- Brief:
Can you change "GUI agent" to "screen agent" throughout the records below and leave everything else exactly as it is?

- Material provided:
=======

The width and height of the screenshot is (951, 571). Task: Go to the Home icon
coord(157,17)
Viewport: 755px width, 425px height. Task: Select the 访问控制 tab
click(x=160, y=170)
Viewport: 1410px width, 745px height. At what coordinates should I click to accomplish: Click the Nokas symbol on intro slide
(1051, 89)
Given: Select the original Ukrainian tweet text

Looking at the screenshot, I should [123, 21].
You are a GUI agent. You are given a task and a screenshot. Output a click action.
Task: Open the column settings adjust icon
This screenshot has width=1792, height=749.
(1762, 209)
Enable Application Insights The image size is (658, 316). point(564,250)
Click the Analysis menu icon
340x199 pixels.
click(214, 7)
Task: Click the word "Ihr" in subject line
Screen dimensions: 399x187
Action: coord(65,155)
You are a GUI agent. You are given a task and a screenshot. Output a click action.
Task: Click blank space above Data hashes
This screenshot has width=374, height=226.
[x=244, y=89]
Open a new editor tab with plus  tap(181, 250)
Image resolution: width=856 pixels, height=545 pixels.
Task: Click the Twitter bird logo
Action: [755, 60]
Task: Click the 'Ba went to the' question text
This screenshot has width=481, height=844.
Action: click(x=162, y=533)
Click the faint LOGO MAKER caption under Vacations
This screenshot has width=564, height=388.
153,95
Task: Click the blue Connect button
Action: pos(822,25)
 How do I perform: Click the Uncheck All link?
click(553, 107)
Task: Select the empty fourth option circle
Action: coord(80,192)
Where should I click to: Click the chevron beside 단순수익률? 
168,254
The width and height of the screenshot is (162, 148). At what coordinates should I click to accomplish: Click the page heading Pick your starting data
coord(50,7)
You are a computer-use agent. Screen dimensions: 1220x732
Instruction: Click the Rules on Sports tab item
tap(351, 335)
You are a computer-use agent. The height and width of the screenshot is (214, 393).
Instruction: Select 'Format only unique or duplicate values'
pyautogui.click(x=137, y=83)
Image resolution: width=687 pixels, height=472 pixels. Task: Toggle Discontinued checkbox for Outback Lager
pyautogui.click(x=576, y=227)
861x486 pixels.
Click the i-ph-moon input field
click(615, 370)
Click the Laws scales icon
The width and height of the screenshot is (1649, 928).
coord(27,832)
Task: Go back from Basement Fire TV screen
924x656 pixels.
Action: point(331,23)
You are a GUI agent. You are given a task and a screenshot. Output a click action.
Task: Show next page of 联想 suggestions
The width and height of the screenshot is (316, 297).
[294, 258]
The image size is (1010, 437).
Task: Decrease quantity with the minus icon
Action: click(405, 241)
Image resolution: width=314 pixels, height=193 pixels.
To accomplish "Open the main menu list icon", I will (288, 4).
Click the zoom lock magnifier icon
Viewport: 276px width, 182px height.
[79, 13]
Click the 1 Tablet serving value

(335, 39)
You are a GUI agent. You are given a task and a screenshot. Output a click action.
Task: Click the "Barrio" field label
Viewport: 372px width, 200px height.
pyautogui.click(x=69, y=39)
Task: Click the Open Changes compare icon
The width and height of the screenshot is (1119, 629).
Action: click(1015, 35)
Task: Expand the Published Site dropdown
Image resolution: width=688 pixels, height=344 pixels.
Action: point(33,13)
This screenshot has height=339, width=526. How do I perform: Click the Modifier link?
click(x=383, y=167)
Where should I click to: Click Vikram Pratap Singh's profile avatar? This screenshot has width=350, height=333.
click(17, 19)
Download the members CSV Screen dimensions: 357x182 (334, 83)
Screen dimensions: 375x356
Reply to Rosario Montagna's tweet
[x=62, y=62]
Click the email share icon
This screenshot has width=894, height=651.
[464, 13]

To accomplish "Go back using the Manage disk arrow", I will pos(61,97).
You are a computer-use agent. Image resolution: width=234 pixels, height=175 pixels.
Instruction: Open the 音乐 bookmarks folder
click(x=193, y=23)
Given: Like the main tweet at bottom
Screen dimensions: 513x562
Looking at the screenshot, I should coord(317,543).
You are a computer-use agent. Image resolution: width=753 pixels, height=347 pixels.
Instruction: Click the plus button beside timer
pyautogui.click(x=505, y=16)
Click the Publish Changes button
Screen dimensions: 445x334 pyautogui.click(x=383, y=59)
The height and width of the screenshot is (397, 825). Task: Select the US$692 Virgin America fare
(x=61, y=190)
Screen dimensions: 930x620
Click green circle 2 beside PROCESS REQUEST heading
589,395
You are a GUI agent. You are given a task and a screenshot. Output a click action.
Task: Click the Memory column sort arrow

=======

- Task answer:
The width and height of the screenshot is (951, 571). Task: Go to the Home icon
coord(157,17)
Viewport: 755px width, 425px height. Task: Select the 访问控制 tab
click(x=160, y=170)
Viewport: 1410px width, 745px height. At what coordinates should I click to accomplish: Click the Nokas symbol on intro slide
(1051, 89)
Given: Select the original Ukrainian tweet text

Looking at the screenshot, I should [123, 21].
You are a screen agent. You are given a task and a screenshot. Output a click action.
Task: Open the column settings adjust icon
This screenshot has width=1792, height=749.
(1762, 209)
Enable Application Insights The image size is (658, 316). point(564,250)
Click the Analysis menu icon
340x199 pixels.
click(214, 7)
Task: Click the word "Ihr" in subject line
Screen dimensions: 399x187
Action: coord(65,155)
You are a screen agent. You are given a task and a screenshot. Output a click action.
Task: Click blank space above Data hashes
This screenshot has width=374, height=226.
[x=244, y=89]
Open a new editor tab with plus  tap(181, 250)
Image resolution: width=856 pixels, height=545 pixels.
Task: Click the Twitter bird logo
Action: [755, 60]
Task: Click the 'Ba went to the' question text
This screenshot has width=481, height=844.
Action: click(x=162, y=533)
Click the faint LOGO MAKER caption under Vacations
This screenshot has width=564, height=388.
153,95
Task: Click the blue Connect button
Action: pos(822,25)
 How do I perform: Click the Uncheck All link?
click(553, 107)
Task: Select the empty fourth option circle
Action: coord(80,192)
Where should I click to: Click the chevron beside 단순수익률? 
168,254
The width and height of the screenshot is (162, 148). At what coordinates should I click to accomplish: Click the page heading Pick your starting data
coord(50,7)
You are a computer-use agent. Screen dimensions: 1220x732
Instruction: Click the Rules on Sports tab item
tap(351, 335)
You are a computer-use agent. The height and width of the screenshot is (214, 393).
Instruction: Select 'Format only unique or duplicate values'
pyautogui.click(x=137, y=83)
Image resolution: width=687 pixels, height=472 pixels. Task: Toggle Discontinued checkbox for Outback Lager
pyautogui.click(x=576, y=227)
861x486 pixels.
Click the i-ph-moon input field
click(615, 370)
Click the Laws scales icon
The width and height of the screenshot is (1649, 928).
coord(27,832)
Task: Go back from Basement Fire TV screen
924x656 pixels.
Action: point(331,23)
You are a screen agent. You are given a task and a screenshot. Output a click action.
Task: Show next page of 联想 suggestions
The width and height of the screenshot is (316, 297).
[294, 258]
The image size is (1010, 437).
Task: Decrease quantity with the minus icon
Action: click(405, 241)
Image resolution: width=314 pixels, height=193 pixels.
To accomplish "Open the main menu list icon", I will (288, 4).
Click the zoom lock magnifier icon
Viewport: 276px width, 182px height.
[79, 13]
Click the 1 Tablet serving value

(335, 39)
You are a screen agent. You are given a task and a screenshot. Output a click action.
Task: Click the "Barrio" field label
Viewport: 372px width, 200px height.
pyautogui.click(x=69, y=39)
Task: Click the Open Changes compare icon
The width and height of the screenshot is (1119, 629).
Action: click(1015, 35)
Task: Expand the Published Site dropdown
Image resolution: width=688 pixels, height=344 pixels.
Action: point(33,13)
This screenshot has height=339, width=526. How do I perform: Click the Modifier link?
click(x=383, y=167)
Where should I click to: Click Vikram Pratap Singh's profile avatar? This screenshot has width=350, height=333.
click(17, 19)
Download the members CSV Screen dimensions: 357x182 (334, 83)
Screen dimensions: 375x356
Reply to Rosario Montagna's tweet
[x=62, y=62]
Click the email share icon
This screenshot has width=894, height=651.
[464, 13]

To accomplish "Go back using the Manage disk arrow", I will pos(61,97).
You are a computer-use agent. Image resolution: width=234 pixels, height=175 pixels.
Instruction: Open the 音乐 bookmarks folder
click(x=193, y=23)
Given: Like the main tweet at bottom
Screen dimensions: 513x562
Looking at the screenshot, I should coord(317,543).
You are a computer-use agent. Image resolution: width=753 pixels, height=347 pixels.
Instruction: Click the plus button beside timer
pyautogui.click(x=505, y=16)
Click the Publish Changes button
Screen dimensions: 445x334 pyautogui.click(x=383, y=59)
The height and width of the screenshot is (397, 825). Task: Select the US$692 Virgin America fare
(x=61, y=190)
Screen dimensions: 930x620
Click green circle 2 beside PROCESS REQUEST heading
589,395
You are a screen agent. You are given a task and a screenshot. Output a click action.
Task: Click the Memory column sort arrow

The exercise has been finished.